Generalized Nonsymmetric Eigenvalue Problems, computational routines: chgeqz/zhgeqz.

A number of other LAPACK routines, which are based on threaded LAPACK or BLAS routines, make effective use of parallelism: ?gesv, ?posv, ?gels, ?gesvd, ?syev, ?heev, cgegs/zgegs, cgegv/zgegv, cgges/zgges, cggesx/zggesx, cggev/zggev, cggevx/zggevx, and so on.

Threaded BLAS Level1 and Level2 Routines

In the following list, ? stands for a precision prefix of each flavor of the respective routine and may have the value of s, d, c, or z.

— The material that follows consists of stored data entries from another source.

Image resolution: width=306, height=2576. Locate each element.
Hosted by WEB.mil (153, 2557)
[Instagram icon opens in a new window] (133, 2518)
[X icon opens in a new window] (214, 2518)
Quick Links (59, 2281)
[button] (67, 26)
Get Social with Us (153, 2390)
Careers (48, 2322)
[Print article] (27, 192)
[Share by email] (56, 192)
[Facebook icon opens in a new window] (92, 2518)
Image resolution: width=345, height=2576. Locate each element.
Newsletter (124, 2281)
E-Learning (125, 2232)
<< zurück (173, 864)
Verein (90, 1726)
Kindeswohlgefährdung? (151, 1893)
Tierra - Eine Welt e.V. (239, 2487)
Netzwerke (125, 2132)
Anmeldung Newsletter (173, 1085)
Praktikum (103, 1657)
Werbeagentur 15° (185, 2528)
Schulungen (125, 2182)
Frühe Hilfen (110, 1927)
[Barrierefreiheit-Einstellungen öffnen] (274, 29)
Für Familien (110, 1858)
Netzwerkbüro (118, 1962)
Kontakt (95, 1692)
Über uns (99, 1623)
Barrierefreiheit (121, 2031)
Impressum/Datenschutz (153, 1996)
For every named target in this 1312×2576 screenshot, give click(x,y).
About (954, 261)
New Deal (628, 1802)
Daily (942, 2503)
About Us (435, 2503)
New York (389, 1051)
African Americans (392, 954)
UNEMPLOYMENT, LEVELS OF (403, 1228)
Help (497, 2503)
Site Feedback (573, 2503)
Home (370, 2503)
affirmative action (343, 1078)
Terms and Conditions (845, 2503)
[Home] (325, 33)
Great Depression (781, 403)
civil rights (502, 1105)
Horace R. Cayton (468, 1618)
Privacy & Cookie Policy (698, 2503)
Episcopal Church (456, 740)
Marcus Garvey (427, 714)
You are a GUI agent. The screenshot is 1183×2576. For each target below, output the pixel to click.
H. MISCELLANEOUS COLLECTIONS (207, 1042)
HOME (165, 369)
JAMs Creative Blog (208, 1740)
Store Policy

The following routines are threaded for Intel® Core™2 Duo and Intel® Core™ i7 processors:

Level1 BLAS: ?axpy, ?copy, ?swap, ddot/sdot, cdotc, drot/srot
Level2 BLAS: ?gemv, ?trmv, dsyr/ssyr, dsyr2/ssyr2, dsymv/ssymv

Threaded FFT Problems

The following characteristics of a specific problem determine whether your FFT computation may be threaded:

rank
domain
size/length
precision (single or double)
placement (in-place or out-of-place)
strides
number of transforms
layout (for example, interleaved or split layout of complex data)

Most FFT problems are threaded. In particular, computation of multiple transforms in one call (number of transforms > 1) is threaded. Details of which transforms are threaded follow.

One-dimensional (1D) transforms

1D transforms are threaded in many cases.

1D complex-to-complex (c2c) transforms of size N using interleaved complex data layout are threaded under the following conditions depending on the architecture:

Architecture	Conditions
Intel® 64	`N` is a power of 2, `log`₂(`N`) > 9, the transform is double-precision out-of-place, and input/output strides equal 1.
IA-32	`N` is a power of 2, `log`₂(`N`) > 13, and the transform is single-precision.
IA-32	`N` is a power of 2, `log`₂(`N`) > 14, and the transform is double-precision.
Any	`N` is composite, `log`₂(`N`) > 16, and input/output strides equal 1.

1D real-to-complex and complex-to-real transforms are not threaded.

1D complex-to-complex transforms using split-complex layout are not threaded.

Prime-size complex-to-complex 1D transforms are not threaded.

Multidimensional transforms

All multidimensional transforms on large-volume data are threaded.